Subject to \{\begin{matrix} y_{i} - b [ω φ (x_{i})] \leq Ɛ + ξ_{1} \\ [ω φ (X_{i})] + b - y_{i} \leq Ɛ + ξ_{1}^{*} \\ ξ_{1} ξ_{1}^{*} \geq 0 \end{matrix}

(7)

where C is the capacity or penalty parameter, y_i is the estimated output by SVM, and ξ_i and ξ*_i are slack variables which must satisfy the function constraints. The SVM model changes the scale of the problem by using kernel functions to solve non-linear problems. SVM provides four different kernel functions: sigmoid, linear, polynomial, and radial basis functions. In this study, during SVM modelling, all kernel functions were tested. The linear kernel function proved to be more efficient for estimating ET₀. The linear kernel function is as follows:

K (x_{i}, y_{i}) = x_{i} y_{i}

(8)

where x_i and x_j are vectors in the input space. The SVM was implemented by WEKA. The input data consisted of different combinations (I8, I6, I4 and I2) and were evaluated in the three different scenarios. The WEKA configuration parameters in the SVM implementation were: SVM Type, ϵ-SVR; cost parameter C, 0.01. The random seed for initialization was set to 1, and gamma was not utilized as the kernel function was linear. The other WEKA configuration parameters were kept as standard for the libsvm library. The libsvm library simplifies the use of SVM in various studies and has enabled its application in pattern recognition and other machine-learning fields [39]. Eighteen folds of the sample set were used in cross-assessment. The same WEKA configuration parameters were used for all input data combinations and in all scenarios.

2.6. Random Forest (RF)

RF is an ensemble learning technique based on a collection of tree predictors [41]. It is a combination of many predictor trees (forest), in which each tree is generated from a random vector and sampled independently, with the same distribution for all trees in the forest. According to [20], there are three simple steps to building an RF model: (i) build n bootstrap samples from the original data; (ii) build an unpruned regression tree; and (iii) predict new data by aggregating the predictions of the n. More details can be found in [20,42] regarding the representation of the steps used in the RF model following the resampling strategy.

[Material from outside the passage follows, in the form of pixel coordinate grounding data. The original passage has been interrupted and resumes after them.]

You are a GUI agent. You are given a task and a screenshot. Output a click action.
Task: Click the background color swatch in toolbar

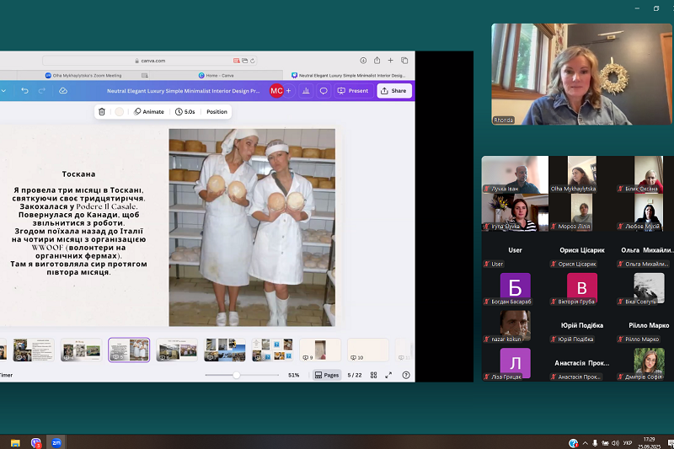pos(120,111)
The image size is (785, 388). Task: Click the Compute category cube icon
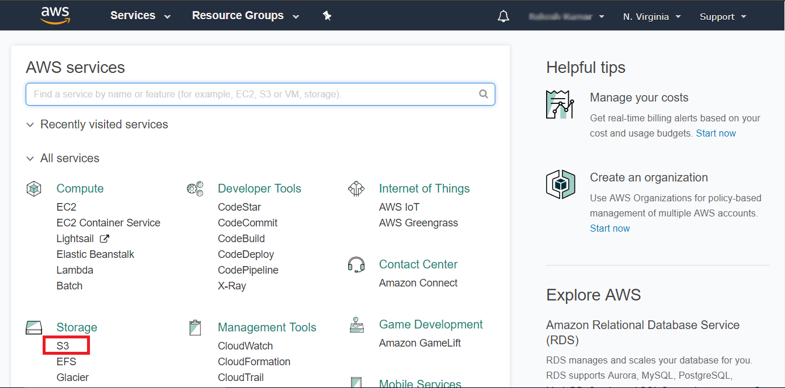pyautogui.click(x=34, y=189)
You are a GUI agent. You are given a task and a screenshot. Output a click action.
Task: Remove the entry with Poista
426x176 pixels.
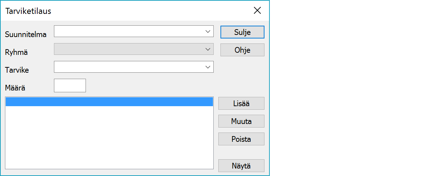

RF was implemented by WEKA. The WEKA configuration that resulted in the greatest predictive capacity was a bag size of 100 (the size of each bag, as a percentage of the training set size); 500 iterations (the number of trees in the random forest); unlimited depth for individual trees (as standard); and a random seed for initialization of 1. The other WEKA configuration parameters were kept as standard. All adjustments were performed with cross-validation, and twenty folds of the sample set were used; therefore, the number of splits is not specified. The same WEKA configuration parameters were used in all input data combinations and in all scenarios as they yielded the best results. Adjustments to the hyperparameters aimed at minimizing the root-mean-square error (RMSE) of the validation set. The methodology applied was similar to that employed by [43]; however, it did not involve a separate test set due to the cross-validation approach.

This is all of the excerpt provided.